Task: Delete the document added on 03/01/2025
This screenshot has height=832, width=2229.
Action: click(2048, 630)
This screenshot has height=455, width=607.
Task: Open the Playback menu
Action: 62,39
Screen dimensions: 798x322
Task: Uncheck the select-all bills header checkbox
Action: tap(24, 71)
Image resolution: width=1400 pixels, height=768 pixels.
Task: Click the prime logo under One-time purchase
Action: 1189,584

WORK ITEM =>
Set down the entries above again, word for word.

SOLUTION =>
Task: Delete the document added on 03/01/2025
This screenshot has height=832, width=2229.
Action: click(2048, 630)
This screenshot has height=455, width=607.
Task: Open the Playback menu
Action: 62,39
Screen dimensions: 798x322
Task: Uncheck the select-all bills header checkbox
Action: tap(24, 71)
Image resolution: width=1400 pixels, height=768 pixels.
Task: Click the prime logo under One-time purchase
Action: 1189,584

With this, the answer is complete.